For those limbic bursts of nostalgia, invented by Proust, miniaturized by Nicholson Baker, and freeze-dried by Joe Brainard in his I remember and by Georges Perec in his Je me souviens.

But there are no fractions, the world is an integer
Like us, and like us it can neither stand wholly apart nor disappear.
When one is young it seems like a very strange and safe place,
But now that I have changed it feels merely odd, cold
And full of interest.
          --John Ashbery, "A Wave"

Sometimes I sense that to put real confidence in my memory I have to get to the end of all rememberings. That seems to say that I forego remembering. And now that strikes me as an accurate description of what it is to have confidence in one's memory.
          --Stanley Cavell, The Claim of Reason


Wednesday, May 08, 2002
I remember a record I had of Hans Christian Anderson stories. I'm certain that it was Danny Kaye reading them (who else would it have been?) -- I still remember the voice, and it was the voice of Danny Kaye. I remember one story on the record, about a cook who couldn't resist eating the two geese that he had prepared for his master; one was supposed to be served to a guest. What would he do? When the guest arrived he whispered to him that his master wanted to cut off one of his ears. (I wonder whether Van Gogh knew this story? It made Van Gogh's self-mutilation less surprising to me when I learned about it in school -- a normal thing for a crazy person to do.) The guest is skeptical, but then the master comes out sharpening his knife, and making remarks about how his mouth is already watering. The guest decides he might leave; the master returns with the sharp knife to find neither guest nor goose. The cook explains that the guest has grabbed both geese and taken off. The master runs after him crying "Not both, just one! Not both, just one!" The guest thinks he means ears, and runs away all the more terrified. So the cook deftly avoids trouble. Even then I sensed that there was something excessive about the story, or something odd about it that made it about more than ears.
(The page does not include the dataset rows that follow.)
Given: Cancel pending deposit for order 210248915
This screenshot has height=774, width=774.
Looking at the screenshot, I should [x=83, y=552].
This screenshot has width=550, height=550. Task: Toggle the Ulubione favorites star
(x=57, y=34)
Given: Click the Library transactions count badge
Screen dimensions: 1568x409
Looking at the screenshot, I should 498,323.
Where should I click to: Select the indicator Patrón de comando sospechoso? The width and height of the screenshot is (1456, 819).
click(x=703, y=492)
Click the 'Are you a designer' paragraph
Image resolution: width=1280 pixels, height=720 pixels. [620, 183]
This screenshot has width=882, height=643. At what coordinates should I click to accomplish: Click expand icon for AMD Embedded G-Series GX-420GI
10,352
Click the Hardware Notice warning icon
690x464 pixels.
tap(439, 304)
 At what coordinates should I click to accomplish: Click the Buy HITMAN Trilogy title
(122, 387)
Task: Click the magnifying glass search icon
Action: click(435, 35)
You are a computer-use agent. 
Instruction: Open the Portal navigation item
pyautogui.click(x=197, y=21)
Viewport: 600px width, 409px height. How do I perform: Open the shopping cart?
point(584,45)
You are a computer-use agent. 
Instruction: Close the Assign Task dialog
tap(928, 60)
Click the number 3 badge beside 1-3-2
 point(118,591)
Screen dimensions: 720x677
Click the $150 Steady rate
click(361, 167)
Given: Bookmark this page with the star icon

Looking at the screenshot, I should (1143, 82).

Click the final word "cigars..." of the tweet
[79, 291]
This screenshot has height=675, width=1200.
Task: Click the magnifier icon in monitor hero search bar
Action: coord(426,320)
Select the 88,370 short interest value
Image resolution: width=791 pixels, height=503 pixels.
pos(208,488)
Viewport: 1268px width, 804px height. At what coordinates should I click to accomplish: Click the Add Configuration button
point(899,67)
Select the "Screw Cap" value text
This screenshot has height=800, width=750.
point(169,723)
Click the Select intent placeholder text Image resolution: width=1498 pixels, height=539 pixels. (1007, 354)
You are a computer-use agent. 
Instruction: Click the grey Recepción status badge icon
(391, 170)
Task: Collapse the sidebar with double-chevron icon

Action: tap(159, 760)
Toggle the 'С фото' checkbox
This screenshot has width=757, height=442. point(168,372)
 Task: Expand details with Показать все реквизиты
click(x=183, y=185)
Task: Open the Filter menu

I remember my grandmother reading me the story about the wolf tricked into ice-fishing with his tail, which then gets cut off. I was terrified by that story, and later found that it was a crystallizing tale in Freud's account of the Wold Man's malady.

I remember my mother telling me that you could get petrified with fear. I think she was explaining what the real experience behind the Medusa myth was. Either after this explanation or prompting it was a horror movie scene that I remember, where some good-looking cad has just been cruel to a young woman who turns out to be or to have been made into a monster. She starts transforming in the room by whose door he is just leaving, and he stands there unable to move. By the time he takes off, it's too late. That's all I remember about that movie.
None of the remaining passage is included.